┌─ RECORDS SHOWN

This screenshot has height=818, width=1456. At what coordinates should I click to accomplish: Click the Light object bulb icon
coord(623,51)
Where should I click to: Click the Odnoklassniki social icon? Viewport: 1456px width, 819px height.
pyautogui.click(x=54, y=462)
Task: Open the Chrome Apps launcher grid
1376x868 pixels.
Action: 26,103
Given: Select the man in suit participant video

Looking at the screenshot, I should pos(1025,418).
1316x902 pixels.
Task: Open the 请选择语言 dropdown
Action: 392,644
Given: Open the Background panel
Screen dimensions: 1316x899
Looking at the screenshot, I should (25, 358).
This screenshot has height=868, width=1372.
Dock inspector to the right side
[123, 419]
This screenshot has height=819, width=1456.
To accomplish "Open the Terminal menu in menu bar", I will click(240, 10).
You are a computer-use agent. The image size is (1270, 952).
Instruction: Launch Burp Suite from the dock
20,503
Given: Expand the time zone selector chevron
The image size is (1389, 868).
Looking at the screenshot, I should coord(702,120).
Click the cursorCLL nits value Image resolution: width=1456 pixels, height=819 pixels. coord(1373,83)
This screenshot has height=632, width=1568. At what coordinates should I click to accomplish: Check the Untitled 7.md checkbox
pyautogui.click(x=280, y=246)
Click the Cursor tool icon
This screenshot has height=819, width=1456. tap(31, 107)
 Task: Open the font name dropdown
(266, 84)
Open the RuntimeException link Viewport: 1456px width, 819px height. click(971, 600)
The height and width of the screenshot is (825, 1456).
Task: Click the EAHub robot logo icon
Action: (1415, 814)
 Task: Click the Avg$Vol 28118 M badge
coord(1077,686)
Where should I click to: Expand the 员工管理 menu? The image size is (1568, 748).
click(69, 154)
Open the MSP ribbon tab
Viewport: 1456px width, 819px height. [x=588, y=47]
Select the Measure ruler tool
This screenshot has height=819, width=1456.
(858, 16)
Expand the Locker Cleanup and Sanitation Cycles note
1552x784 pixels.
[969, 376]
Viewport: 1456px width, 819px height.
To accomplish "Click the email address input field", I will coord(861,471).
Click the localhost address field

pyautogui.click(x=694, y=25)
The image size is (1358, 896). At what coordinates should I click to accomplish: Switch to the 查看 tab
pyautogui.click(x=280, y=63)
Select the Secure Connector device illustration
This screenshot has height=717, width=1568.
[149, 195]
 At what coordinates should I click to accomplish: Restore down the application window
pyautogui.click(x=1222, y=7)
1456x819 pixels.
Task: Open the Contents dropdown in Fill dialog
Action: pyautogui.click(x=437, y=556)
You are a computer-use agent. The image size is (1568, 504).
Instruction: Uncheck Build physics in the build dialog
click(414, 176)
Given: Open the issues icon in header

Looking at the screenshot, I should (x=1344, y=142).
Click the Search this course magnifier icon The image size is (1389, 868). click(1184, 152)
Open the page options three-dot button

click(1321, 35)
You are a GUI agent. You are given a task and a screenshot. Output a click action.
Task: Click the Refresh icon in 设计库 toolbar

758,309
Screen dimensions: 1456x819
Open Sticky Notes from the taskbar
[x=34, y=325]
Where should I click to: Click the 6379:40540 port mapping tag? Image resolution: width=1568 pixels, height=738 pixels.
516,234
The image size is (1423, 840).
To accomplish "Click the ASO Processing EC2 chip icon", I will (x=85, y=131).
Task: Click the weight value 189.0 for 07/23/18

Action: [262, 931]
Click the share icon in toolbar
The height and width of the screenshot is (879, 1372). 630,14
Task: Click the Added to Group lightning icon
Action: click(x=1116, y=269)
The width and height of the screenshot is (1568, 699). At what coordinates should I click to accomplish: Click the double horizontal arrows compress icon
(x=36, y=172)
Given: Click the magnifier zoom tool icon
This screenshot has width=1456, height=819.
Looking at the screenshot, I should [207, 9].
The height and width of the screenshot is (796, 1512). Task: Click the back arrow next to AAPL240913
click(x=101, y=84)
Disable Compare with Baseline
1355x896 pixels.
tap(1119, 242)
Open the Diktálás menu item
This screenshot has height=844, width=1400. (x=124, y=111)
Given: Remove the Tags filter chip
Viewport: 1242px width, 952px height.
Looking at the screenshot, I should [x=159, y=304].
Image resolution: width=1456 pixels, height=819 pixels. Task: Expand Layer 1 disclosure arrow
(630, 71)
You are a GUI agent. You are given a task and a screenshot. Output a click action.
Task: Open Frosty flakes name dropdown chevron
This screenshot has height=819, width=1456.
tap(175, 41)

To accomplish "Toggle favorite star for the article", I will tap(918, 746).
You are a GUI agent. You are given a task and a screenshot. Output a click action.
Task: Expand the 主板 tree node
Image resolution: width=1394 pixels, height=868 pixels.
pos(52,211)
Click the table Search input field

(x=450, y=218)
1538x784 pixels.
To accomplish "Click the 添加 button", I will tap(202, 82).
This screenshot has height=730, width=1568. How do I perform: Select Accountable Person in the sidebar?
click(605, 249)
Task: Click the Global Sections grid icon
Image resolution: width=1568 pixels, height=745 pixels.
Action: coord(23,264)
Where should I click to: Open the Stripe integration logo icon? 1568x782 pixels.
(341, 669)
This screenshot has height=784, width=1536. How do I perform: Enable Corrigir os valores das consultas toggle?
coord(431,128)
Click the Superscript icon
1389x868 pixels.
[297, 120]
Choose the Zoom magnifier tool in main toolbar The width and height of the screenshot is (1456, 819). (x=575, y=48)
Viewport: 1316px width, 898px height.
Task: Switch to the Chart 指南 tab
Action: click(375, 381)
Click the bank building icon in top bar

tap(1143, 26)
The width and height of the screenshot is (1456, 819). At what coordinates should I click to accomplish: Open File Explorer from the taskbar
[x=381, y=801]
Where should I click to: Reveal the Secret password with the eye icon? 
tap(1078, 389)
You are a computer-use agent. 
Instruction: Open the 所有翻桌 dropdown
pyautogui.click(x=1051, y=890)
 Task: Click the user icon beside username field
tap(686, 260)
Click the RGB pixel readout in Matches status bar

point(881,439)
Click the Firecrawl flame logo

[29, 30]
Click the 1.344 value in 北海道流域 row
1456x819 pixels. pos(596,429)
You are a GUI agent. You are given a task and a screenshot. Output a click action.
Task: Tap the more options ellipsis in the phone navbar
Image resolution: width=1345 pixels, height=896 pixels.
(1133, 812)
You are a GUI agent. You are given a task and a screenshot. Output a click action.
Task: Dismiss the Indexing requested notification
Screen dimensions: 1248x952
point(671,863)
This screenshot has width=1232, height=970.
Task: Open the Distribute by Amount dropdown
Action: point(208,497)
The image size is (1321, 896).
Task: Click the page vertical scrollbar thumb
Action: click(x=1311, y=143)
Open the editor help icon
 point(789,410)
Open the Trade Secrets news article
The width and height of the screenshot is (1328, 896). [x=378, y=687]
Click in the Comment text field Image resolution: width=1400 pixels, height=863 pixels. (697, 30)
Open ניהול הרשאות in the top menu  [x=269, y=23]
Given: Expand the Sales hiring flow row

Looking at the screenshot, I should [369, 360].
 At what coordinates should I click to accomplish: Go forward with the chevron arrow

└─

GOAL OF THE EXERCISE:
When you answer, repeat each entry exactly as it appears above.

ANSWER BOX:
This screenshot has height=818, width=1456. At what coordinates should I click to accomplish: Click the Light object bulb icon
coord(623,51)
Where should I click to: Click the Odnoklassniki social icon? Viewport: 1456px width, 819px height.
pyautogui.click(x=54, y=462)
Task: Open the Chrome Apps launcher grid
1376x868 pixels.
Action: 26,103
Given: Select the man in suit participant video

Looking at the screenshot, I should pos(1025,418).
1316x902 pixels.
Task: Open the 请选择语言 dropdown
Action: 392,644
Given: Open the Background panel
Screen dimensions: 1316x899
Looking at the screenshot, I should (25, 358).
This screenshot has height=868, width=1372.
Dock inspector to the right side
[123, 419]
This screenshot has height=819, width=1456.
To accomplish "Open the Terminal menu in menu bar", I will click(240, 10).
You are a computer-use agent. The image size is (1270, 952).
Instruction: Launch Burp Suite from the dock
20,503
Given: Expand the time zone selector chevron
The image size is (1389, 868).
Looking at the screenshot, I should coord(702,120).
Click the cursorCLL nits value Image resolution: width=1456 pixels, height=819 pixels. coord(1373,83)
This screenshot has height=632, width=1568. At what coordinates should I click to accomplish: Check the Untitled 7.md checkbox
pyautogui.click(x=280, y=246)
Click the Cursor tool icon
This screenshot has height=819, width=1456. tap(31, 107)
 Task: Open the font name dropdown
(266, 84)
Open the RuntimeException link Viewport: 1456px width, 819px height. click(971, 600)
The height and width of the screenshot is (825, 1456).
Task: Click the EAHub robot logo icon
Action: (1415, 814)
 Task: Click the Avg$Vol 28118 M badge
coord(1077,686)
Where should I click to: Expand the 员工管理 menu? The image size is (1568, 748).
click(69, 154)
Open the MSP ribbon tab
Viewport: 1456px width, 819px height. [x=588, y=47]
Select the Measure ruler tool
This screenshot has height=819, width=1456.
(858, 16)
Expand the Locker Cleanup and Sanitation Cycles note
1552x784 pixels.
[969, 376]
Viewport: 1456px width, 819px height.
To accomplish "Click the email address input field", I will coord(861,471).
Click the localhost address field

pyautogui.click(x=694, y=25)
The image size is (1358, 896). At what coordinates should I click to accomplish: Switch to the 查看 tab
pyautogui.click(x=280, y=63)
Select the Secure Connector device illustration
This screenshot has height=717, width=1568.
[149, 195]
 At what coordinates should I click to accomplish: Restore down the application window
pyautogui.click(x=1222, y=7)
1456x819 pixels.
Task: Open the Contents dropdown in Fill dialog
Action: pyautogui.click(x=437, y=556)
You are a computer-use agent. The image size is (1568, 504).
Instruction: Uncheck Build physics in the build dialog
click(414, 176)
Given: Open the issues icon in header

Looking at the screenshot, I should (x=1344, y=142).
Click the Search this course magnifier icon The image size is (1389, 868). click(1184, 152)
Open the page options three-dot button

click(1321, 35)
You are a GUI agent. You are given a task and a screenshot. Output a click action.
Task: Click the Refresh icon in 设计库 toolbar

758,309
Screen dimensions: 1456x819
Open Sticky Notes from the taskbar
[x=34, y=325]
Where should I click to: Click the 6379:40540 port mapping tag? Image resolution: width=1568 pixels, height=738 pixels.
516,234
The image size is (1423, 840).
To accomplish "Click the ASO Processing EC2 chip icon", I will (x=85, y=131).
Task: Click the weight value 189.0 for 07/23/18

Action: [262, 931]
Click the share icon in toolbar
The height and width of the screenshot is (879, 1372). 630,14
Task: Click the Added to Group lightning icon
Action: click(x=1116, y=269)
The width and height of the screenshot is (1568, 699). At what coordinates should I click to accomplish: Click the double horizontal arrows compress icon
(x=36, y=172)
Given: Click the magnifier zoom tool icon
This screenshot has width=1456, height=819.
Looking at the screenshot, I should [207, 9].
The height and width of the screenshot is (796, 1512). Task: Click the back arrow next to AAPL240913
click(x=101, y=84)
Disable Compare with Baseline
1355x896 pixels.
tap(1119, 242)
Open the Diktálás menu item
This screenshot has height=844, width=1400. (x=124, y=111)
Given: Remove the Tags filter chip
Viewport: 1242px width, 952px height.
Looking at the screenshot, I should [x=159, y=304].
Image resolution: width=1456 pixels, height=819 pixels. Task: Expand Layer 1 disclosure arrow
(630, 71)
You are a GUI agent. You are given a task and a screenshot. Output a click action.
Task: Open Frosty flakes name dropdown chevron
This screenshot has height=819, width=1456.
tap(175, 41)

To accomplish "Toggle favorite star for the article", I will tap(918, 746).
You are a GUI agent. You are given a task and a screenshot. Output a click action.
Task: Expand the 主板 tree node
Image resolution: width=1394 pixels, height=868 pixels.
pos(52,211)
Click the table Search input field

(x=450, y=218)
1538x784 pixels.
To accomplish "Click the 添加 button", I will tap(202, 82).
This screenshot has height=730, width=1568. How do I perform: Select Accountable Person in the sidebar?
click(605, 249)
Task: Click the Global Sections grid icon
Image resolution: width=1568 pixels, height=745 pixels.
Action: coord(23,264)
Where should I click to: Open the Stripe integration logo icon? 1568x782 pixels.
(341, 669)
This screenshot has height=784, width=1536. How do I perform: Enable Corrigir os valores das consultas toggle?
coord(431,128)
Click the Superscript icon
1389x868 pixels.
[297, 120]
Choose the Zoom magnifier tool in main toolbar The width and height of the screenshot is (1456, 819). (x=575, y=48)
Viewport: 1316px width, 898px height.
Task: Switch to the Chart 指南 tab
Action: click(375, 381)
Click the bank building icon in top bar

tap(1143, 26)
The width and height of the screenshot is (1456, 819). At what coordinates should I click to accomplish: Open File Explorer from the taskbar
[x=381, y=801]
Where should I click to: Reveal the Secret password with the eye icon? 
tap(1078, 389)
You are a computer-use agent. 
Instruction: Open the 所有翻桌 dropdown
pyautogui.click(x=1051, y=890)
 Task: Click the user icon beside username field
tap(686, 260)
Click the RGB pixel readout in Matches status bar

point(881,439)
Click the Firecrawl flame logo

[29, 30]
Click the 1.344 value in 北海道流域 row
1456x819 pixels. pos(596,429)
You are a GUI agent. You are given a task and a screenshot. Output a click action.
Task: Tap the more options ellipsis in the phone navbar
Image resolution: width=1345 pixels, height=896 pixels.
(1133, 812)
You are a GUI agent. You are given a task and a screenshot. Output a click action.
Task: Dismiss the Indexing requested notification
Screen dimensions: 1248x952
point(671,863)
This screenshot has width=1232, height=970.
Task: Open the Distribute by Amount dropdown
Action: point(208,497)
The image size is (1321, 896).
Task: Click the page vertical scrollbar thumb
Action: click(x=1311, y=143)
Open the editor help icon
 point(789,410)
Open the Trade Secrets news article
The width and height of the screenshot is (1328, 896). [x=378, y=687]
Click in the Comment text field Image resolution: width=1400 pixels, height=863 pixels. (697, 30)
Open ניהול הרשאות in the top menu  [x=269, y=23]
Given: Expand the Sales hiring flow row

Looking at the screenshot, I should [369, 360].
 At what coordinates should I click to accomplish: Go forward with the chevron arrow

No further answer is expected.